Santa Fe is more tourist-y. Especially wealthy tourists. When California became too expensive in the 80-90’s many of that state’s residents moved to Santa Fe. There is a mix of rich people trying to ignore the tourists, celebs trying not to be recognized, Poor people and wannabe rich people catering to the tourists, and tourists trying not to look like tourists while keeping a sharp eye out for celebs. It just seems a bit…pretentious?..contrived? It almost seems to me that people say Santa Fe is cool, and the art is worth the asking prices because they don’t want to be the odd one that says otherwise? It is not not polite to giggle at the women of a certain age wearing 30# of silver and turquoise jewelry, peasant skirt, and Georgia O’Keefe hat. They are as ubiquitous in Santa Fe as the umbrella and hat ladies are in Vienna.
Albuquerque is a city filled with people earning livings for the most part unrelated to tourism or art. Yeah, there is a bit of that, but while Albuquerque would suffer a bit if tourists stopped coming, Santa Fe would crash.
If you are a Doper because you are Geeky, here are some places you might like:
National Atomic Museum in Albuquerque. Stuff like replicas of the only nuclear bombs ever used in warfare assembled from actual spare parts. Horrific to be sure, but there is a ton of science behind them, and much of it came from Los Alamos and Sandia National labs.
Taos Gorge and Earthships. A pretty cool arch bridge over a deep narrow gorge. Just up the road a mile or so is where a bunch of hippies are building earth sheltered dwellings out of tires. They have one set up that you can tour and as in information center…mostly to keep the curious from roaming about the community proper.
The big Radio Telescope is worth stopping at if you are already down that way, but not enough to go out of your way for. I have been there maybe five times and the wind was always honking with gusts to mother honking.
If your into bicycling there is a trail along the Rio Grand that stretches through all of Albuquerque north-to-south with only a few level crossings.
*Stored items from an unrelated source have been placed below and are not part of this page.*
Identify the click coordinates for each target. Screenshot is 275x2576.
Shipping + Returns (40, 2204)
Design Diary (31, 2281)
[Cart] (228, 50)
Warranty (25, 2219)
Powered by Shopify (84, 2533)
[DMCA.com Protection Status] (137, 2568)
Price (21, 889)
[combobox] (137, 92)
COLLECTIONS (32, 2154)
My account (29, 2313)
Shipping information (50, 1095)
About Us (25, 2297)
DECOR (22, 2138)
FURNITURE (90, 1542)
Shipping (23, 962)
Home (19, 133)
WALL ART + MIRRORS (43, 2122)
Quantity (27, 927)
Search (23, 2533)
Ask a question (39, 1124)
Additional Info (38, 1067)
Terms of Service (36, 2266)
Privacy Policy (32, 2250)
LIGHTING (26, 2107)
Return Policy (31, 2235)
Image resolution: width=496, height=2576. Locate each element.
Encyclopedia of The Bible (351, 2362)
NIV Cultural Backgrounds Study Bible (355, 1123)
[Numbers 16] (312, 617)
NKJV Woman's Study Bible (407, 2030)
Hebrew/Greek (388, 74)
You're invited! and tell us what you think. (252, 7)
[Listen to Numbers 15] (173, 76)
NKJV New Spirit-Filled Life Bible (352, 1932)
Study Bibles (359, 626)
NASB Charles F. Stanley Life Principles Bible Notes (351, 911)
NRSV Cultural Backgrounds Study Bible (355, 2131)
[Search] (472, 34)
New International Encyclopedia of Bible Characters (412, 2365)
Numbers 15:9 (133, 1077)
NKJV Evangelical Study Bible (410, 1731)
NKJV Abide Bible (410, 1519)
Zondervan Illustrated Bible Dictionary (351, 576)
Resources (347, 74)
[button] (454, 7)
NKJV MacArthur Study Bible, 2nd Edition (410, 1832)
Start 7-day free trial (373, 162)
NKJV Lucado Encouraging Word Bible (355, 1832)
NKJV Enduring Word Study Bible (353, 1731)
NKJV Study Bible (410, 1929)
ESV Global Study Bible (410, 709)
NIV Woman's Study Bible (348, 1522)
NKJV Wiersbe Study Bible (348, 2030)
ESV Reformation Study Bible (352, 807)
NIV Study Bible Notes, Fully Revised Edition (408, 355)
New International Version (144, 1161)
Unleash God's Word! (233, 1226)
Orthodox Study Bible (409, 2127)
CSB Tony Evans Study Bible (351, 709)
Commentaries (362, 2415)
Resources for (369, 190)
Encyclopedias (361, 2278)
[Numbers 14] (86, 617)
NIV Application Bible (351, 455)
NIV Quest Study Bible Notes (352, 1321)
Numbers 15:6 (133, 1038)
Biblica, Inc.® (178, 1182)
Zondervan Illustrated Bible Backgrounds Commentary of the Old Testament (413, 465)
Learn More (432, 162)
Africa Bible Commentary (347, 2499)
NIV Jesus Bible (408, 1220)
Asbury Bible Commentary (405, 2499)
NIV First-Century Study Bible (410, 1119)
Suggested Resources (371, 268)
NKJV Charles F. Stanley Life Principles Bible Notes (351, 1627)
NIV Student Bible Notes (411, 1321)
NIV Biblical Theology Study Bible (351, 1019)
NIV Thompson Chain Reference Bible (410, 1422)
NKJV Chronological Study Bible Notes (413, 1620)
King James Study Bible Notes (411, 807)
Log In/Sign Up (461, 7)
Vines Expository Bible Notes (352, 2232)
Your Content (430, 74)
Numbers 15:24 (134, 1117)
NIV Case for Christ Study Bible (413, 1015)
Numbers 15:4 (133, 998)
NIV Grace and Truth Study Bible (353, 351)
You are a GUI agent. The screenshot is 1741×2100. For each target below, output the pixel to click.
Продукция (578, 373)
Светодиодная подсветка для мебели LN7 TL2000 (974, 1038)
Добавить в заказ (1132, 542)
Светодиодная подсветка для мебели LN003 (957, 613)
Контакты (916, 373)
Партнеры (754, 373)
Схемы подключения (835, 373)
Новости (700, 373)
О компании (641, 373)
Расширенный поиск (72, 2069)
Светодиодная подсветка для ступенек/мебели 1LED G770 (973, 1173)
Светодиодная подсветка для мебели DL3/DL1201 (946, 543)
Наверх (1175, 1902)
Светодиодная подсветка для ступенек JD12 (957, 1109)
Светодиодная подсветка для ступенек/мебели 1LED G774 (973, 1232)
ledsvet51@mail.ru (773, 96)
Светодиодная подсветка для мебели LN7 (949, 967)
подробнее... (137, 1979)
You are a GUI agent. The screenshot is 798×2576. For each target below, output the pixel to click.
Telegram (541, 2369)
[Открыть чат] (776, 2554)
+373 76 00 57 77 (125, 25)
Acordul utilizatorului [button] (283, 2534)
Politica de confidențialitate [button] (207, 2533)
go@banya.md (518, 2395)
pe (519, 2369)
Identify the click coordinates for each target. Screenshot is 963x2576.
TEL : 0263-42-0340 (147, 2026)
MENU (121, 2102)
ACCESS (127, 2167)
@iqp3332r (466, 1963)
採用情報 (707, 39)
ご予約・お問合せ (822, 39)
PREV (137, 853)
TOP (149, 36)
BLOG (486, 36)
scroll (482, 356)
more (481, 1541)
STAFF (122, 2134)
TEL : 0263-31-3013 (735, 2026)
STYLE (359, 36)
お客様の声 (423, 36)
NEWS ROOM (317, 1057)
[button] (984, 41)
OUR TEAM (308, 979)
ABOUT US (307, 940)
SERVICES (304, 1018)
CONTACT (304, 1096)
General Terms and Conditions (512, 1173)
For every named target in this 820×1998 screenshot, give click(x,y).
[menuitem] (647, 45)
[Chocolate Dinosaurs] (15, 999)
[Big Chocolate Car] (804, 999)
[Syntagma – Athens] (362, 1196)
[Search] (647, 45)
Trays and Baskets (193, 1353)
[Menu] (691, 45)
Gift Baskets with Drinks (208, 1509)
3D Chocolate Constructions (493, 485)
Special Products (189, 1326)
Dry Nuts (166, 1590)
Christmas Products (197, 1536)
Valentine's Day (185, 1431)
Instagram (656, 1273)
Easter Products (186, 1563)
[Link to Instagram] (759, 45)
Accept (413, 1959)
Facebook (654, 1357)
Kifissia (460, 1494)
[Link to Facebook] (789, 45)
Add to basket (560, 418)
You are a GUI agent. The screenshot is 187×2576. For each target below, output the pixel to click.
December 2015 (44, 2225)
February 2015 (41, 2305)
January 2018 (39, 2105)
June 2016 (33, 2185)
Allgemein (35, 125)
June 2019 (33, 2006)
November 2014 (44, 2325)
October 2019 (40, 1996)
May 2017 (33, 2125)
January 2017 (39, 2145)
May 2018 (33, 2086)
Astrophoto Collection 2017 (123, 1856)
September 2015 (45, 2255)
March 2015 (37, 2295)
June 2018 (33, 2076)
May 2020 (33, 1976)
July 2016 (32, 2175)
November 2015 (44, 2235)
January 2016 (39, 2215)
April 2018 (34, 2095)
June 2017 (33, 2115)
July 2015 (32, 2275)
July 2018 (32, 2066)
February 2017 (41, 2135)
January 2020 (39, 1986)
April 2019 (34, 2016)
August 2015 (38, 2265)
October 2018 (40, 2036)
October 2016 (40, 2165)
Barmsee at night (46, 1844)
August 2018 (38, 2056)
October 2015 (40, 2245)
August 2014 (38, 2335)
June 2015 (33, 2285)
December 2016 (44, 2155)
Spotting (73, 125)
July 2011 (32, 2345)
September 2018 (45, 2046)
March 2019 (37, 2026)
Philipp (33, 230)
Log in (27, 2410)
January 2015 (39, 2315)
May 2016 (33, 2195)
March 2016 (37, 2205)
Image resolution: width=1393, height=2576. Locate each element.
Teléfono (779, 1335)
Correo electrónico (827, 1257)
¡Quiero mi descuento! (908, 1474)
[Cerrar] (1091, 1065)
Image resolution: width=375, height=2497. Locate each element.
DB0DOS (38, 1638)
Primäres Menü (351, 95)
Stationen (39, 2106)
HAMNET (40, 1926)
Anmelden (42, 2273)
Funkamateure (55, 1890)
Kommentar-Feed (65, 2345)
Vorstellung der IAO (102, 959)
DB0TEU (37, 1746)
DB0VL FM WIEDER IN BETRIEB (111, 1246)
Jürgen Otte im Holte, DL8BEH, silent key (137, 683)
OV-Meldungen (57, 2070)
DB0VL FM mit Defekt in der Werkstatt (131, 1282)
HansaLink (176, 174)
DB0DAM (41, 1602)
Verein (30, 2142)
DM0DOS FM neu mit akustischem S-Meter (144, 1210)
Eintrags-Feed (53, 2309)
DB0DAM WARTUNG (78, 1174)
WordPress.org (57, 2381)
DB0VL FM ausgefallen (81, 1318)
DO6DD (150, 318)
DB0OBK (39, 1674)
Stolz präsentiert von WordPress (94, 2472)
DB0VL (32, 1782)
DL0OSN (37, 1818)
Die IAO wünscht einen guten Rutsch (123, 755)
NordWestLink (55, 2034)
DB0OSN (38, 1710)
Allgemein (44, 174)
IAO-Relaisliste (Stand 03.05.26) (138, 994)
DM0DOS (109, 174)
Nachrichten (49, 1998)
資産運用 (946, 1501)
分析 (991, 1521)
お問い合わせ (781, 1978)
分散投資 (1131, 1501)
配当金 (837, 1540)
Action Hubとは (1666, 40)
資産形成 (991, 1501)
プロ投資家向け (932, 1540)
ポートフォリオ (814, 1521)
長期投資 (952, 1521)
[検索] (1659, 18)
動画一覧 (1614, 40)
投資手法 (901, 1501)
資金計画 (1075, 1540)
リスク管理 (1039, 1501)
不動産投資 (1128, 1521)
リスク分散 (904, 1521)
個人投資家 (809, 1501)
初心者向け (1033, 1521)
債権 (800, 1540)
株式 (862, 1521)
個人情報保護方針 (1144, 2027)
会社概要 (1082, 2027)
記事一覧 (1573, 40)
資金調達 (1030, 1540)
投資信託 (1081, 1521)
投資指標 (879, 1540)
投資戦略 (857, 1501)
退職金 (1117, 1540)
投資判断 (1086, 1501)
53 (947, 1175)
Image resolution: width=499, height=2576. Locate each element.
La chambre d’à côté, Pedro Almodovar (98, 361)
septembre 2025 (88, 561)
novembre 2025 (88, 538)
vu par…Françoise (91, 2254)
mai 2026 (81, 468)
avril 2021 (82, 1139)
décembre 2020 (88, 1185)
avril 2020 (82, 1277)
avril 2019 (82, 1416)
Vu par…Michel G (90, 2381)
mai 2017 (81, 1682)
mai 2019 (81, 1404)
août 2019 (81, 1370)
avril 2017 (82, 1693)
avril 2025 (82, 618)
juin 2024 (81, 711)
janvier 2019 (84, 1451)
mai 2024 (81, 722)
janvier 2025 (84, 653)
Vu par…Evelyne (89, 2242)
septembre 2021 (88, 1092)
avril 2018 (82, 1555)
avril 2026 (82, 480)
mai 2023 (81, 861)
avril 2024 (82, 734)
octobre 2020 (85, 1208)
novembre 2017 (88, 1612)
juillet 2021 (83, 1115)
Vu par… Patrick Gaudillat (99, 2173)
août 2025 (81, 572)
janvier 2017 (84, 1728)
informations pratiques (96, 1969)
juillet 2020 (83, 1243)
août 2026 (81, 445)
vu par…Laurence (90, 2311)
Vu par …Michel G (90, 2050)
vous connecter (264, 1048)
You can also ride ~40 mi. down the Rio Grande to Belen and take the Rail-Runner train back. (No tandems allowed on train though)
If you like wine, there are some little vineyards that are worth a stop.
If you are into motorcycling, there are some nice twisty roads I can recommend.
If you have 4WD I can recommend some spectacular back ways that will actually get you somewhere.
Carlsbad Caverns is cool, especially if they are still running primitive tours of the smaller caves.